Armand de Jacquelot, the Project Engineer for this new build, at MerConcept, “One of the interesting challenges for us was to merge the two cultures: the single-handed French one with The Ocean Race. The 11th Hour Racing Team boat will be the first IMOCA 60 of this generation; that’s an exciting situation but also brings a lot of questions." 

“We have spent maybe three times the normal time working on the answer to some of these questions like the cockpit configuration. We built a full-scale mock up in the yard so the Team could come and ‘play’ inside the boat. We’ve changed it three times and pivoted from one concept to another. It’s been quite a tough job to achieve the answers and to find a solution for this cockpit, the livability and the requirement to be driving nearly all the time, but I believe we have done it successfully.”

Over the course of the build, the sustainability team, including a team member on-site in France, is measuring and evaluating the environmental impact of the entire build process, while also researching alternative materials and techniques including the use of flax in low weight-bearing structures in the boat. This is part of the overall ambition to leave a positive impact on the environment at the end of the campaign.
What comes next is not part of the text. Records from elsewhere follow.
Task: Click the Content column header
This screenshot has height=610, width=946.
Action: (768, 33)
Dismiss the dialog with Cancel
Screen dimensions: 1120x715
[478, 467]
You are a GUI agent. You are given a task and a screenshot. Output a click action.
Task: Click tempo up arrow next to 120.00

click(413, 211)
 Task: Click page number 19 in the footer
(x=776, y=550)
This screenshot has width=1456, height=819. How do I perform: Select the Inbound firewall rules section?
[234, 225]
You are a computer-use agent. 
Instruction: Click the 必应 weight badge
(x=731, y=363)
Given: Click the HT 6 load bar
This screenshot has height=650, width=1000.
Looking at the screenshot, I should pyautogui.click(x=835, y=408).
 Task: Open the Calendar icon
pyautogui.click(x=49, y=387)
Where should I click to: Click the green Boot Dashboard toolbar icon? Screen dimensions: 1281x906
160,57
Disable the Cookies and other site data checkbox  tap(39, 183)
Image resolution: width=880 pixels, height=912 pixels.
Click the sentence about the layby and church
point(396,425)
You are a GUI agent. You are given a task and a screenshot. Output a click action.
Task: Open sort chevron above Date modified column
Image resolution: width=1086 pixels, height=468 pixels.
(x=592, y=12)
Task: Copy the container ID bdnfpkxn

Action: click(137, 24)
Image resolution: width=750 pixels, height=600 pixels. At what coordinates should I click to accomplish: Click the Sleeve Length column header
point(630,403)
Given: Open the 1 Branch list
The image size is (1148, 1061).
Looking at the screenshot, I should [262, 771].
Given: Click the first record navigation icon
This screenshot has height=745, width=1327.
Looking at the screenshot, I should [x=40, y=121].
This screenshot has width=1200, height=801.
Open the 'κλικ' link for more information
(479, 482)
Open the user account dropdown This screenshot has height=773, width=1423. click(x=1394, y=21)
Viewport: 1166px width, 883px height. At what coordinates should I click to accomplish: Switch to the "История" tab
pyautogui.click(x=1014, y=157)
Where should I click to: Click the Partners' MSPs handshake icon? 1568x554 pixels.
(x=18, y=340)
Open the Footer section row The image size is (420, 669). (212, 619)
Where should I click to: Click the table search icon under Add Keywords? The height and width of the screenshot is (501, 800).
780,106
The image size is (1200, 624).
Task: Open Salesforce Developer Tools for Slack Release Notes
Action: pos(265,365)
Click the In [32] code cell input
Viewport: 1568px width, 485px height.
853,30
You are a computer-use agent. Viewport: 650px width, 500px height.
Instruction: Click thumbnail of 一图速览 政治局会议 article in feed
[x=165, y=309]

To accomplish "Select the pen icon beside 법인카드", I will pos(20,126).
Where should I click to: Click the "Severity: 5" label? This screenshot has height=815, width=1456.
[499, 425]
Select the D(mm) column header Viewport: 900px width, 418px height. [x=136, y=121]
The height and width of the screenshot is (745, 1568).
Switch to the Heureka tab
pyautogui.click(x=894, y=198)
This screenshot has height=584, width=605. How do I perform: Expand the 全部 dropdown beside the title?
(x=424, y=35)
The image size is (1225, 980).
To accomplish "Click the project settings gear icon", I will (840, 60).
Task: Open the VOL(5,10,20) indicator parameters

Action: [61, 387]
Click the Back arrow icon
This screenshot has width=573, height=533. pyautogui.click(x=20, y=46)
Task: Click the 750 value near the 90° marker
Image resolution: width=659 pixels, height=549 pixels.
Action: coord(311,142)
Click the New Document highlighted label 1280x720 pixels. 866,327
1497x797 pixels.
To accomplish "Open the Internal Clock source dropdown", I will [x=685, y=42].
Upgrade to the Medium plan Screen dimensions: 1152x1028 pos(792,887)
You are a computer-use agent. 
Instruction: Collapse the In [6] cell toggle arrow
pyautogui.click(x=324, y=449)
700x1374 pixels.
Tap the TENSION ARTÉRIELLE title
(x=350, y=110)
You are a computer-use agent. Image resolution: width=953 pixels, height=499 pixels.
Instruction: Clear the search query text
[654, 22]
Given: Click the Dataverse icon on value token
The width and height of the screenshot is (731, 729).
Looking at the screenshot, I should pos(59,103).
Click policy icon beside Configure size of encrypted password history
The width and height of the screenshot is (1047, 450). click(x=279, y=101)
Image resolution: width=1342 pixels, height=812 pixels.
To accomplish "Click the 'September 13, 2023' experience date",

All these sustainability learnings, driven by Damian Foxall and Amy Munro, will identify key impact hotspots through life cycle assessment. The team is working with the IMOCA Class to develop and set sustainability standards for future builds and will be publishing and sharing resources with the maritime industry and sailing community to encourage the implementation of sustainability plans.

Damian shared a little more about these learnings, “From the outset as a Team we decided we wanted to have a neutral impact on the environment, but doing less bad is not good enough. We want to make all our areas of operation and influence net positive and regenerative.”